MoA is distinct from Multi-Agent Orchestration: there the axis is specialist agents (planner, reviewer…) dispatched in parallel within a task. Here the axis is model/provider diversity answering the same question. Triggered by the /moa command.

How it works

/moa <prompt>

     ├─ proposer 1 (openai:gpt-5)        ┐
     ├─ proposer 2 (claudeai:opus-4-8)   ├─ in parallel, same prompt
     ├─ proposer 3 (googleai:gemini-2.5) ┘


  aggregator (active provider/model, or CHATCLI_MOA_AGGREGATOR)

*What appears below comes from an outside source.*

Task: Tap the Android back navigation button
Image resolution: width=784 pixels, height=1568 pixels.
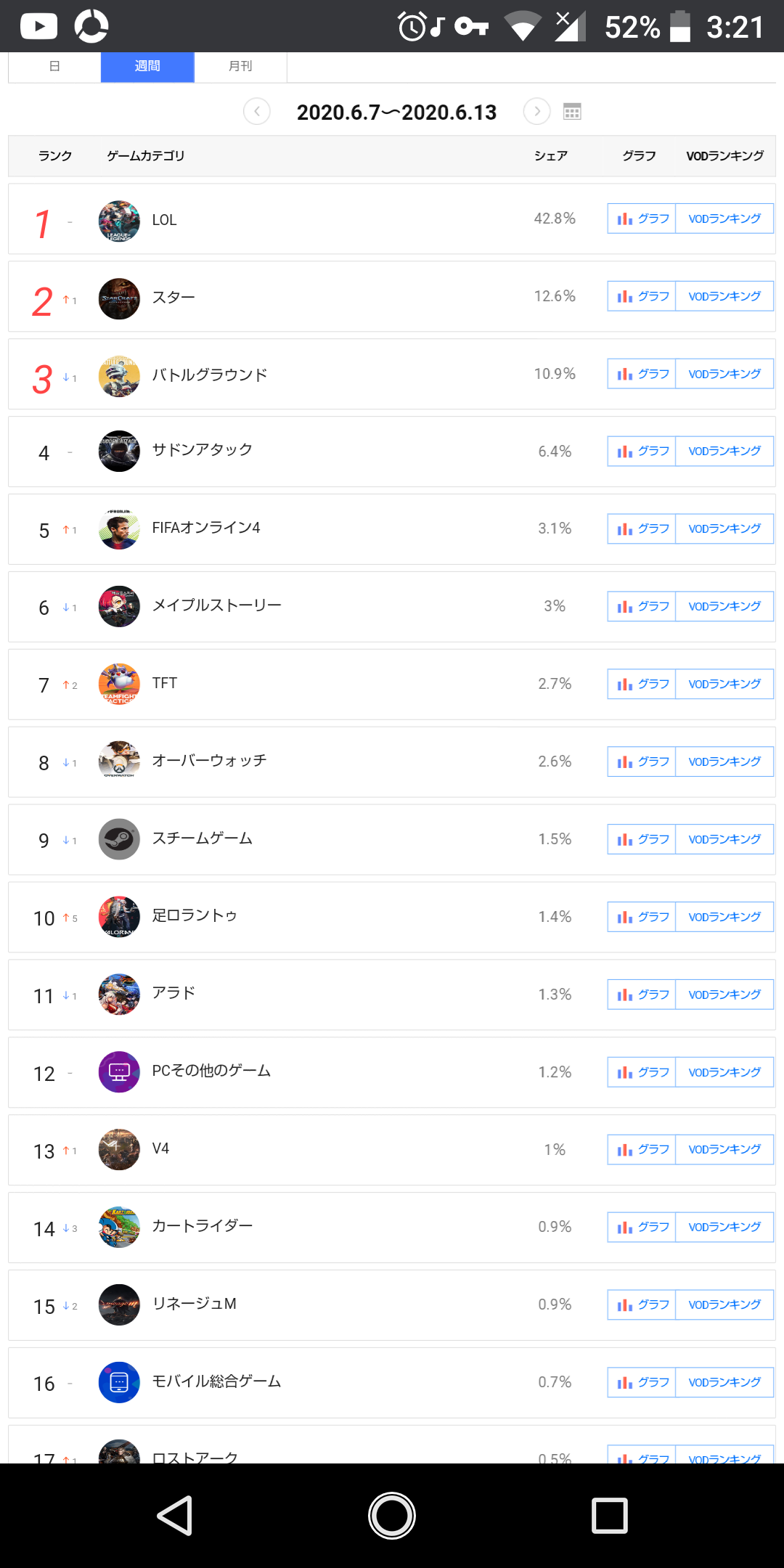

  single synthesized answer
  1. Parallel proposal — each proposer receives the same prompt, concurrently.
  2. Fault tolerance — a proposer’s error is tolerated; MoA proceeds as long as at least one answered. It only fails if the aggregator itself fails.
  3. Aggregation — the aggregator gets a synthesis prompt with all proposals and produces one correct, cohesive answer (without mentioning that aggregation happened).
A 5-minute timeout wraps the whole round. At the end, ChatCLI shows which proposers contributed (✓/✗) and renders the final answer.

Configuration

VariableDescription
CHATCLI_MOA_MODELSOptional. Proposers as CSV provider:model. Without it, /moa and @moa use the configured providers (sorted, capped at 4).
CHATCLI_MOA_AGGREGATOROptional. Aggregator model (provider:model). Default: the session’s active provider/model.
export CHATCLI_MOA_MODELS="openai:gpt-5,claudeai:claude-opus-4-8,googleai:gemini-2.5-pro"
export CHATCLI_MOA_AGGREGATOR="claudeai:claude-opus-4-8"   # optional
Auth: works with OAuth, not just API keys — when a proposer/aggregator matches the session’s active provider, MoA reuses the session client, honoring the OAuth token (preferred over an API key when logged in) or forwarded tokens (server/gateway mode). Provider names are resolved case-insensitively (openaiOPENAI). The /moa command and the @moa tool share the same resolution and defaults.
Use different providers as proposers to maximize diversity — that’s where MoA’s quality gain comes from. The aggregator usually performs best as a strong model (Opus, GPT-5).

Usage

> /moa explain the trade-offs between WAL and snapshotting in a durable scheduler
  Running Mixture-of-Agents with 3 models…
    ✓ openai:gpt-5
    ✓ claudeai:claude-opus-4-8
    ✓ googleai:gemini-2.5-pro

  <single synthesized answer, rendered as Markdown>
Any configured provider can participate as a proposer or aggregator. See Supported Models.

@moa tool (for the agent)

Besides the /moa command, there’s the @moa tool, which the agent can invoke inside an agent/coder flow to query several models and synthesize the best answer:
<tool_call name="@moa" args='{"cmd":"ask","args":{"prompt":"Design a rate limiter for 1M rps"}}' />
<tool_call name="@moa" args='{"cmd":"list"}' />
  • ask {prompt, models?, aggregator?}models optional (e.g. ["openai","anthropic:claude-opus-4-8"]); defaults to a set of configured providers. aggregator defaults to the session model.
  • list — providers available to participate.
It degrades gracefully: a single successful proposer is returned directly; if the aggregator is unavailable, the best candidate is returned instead of failing.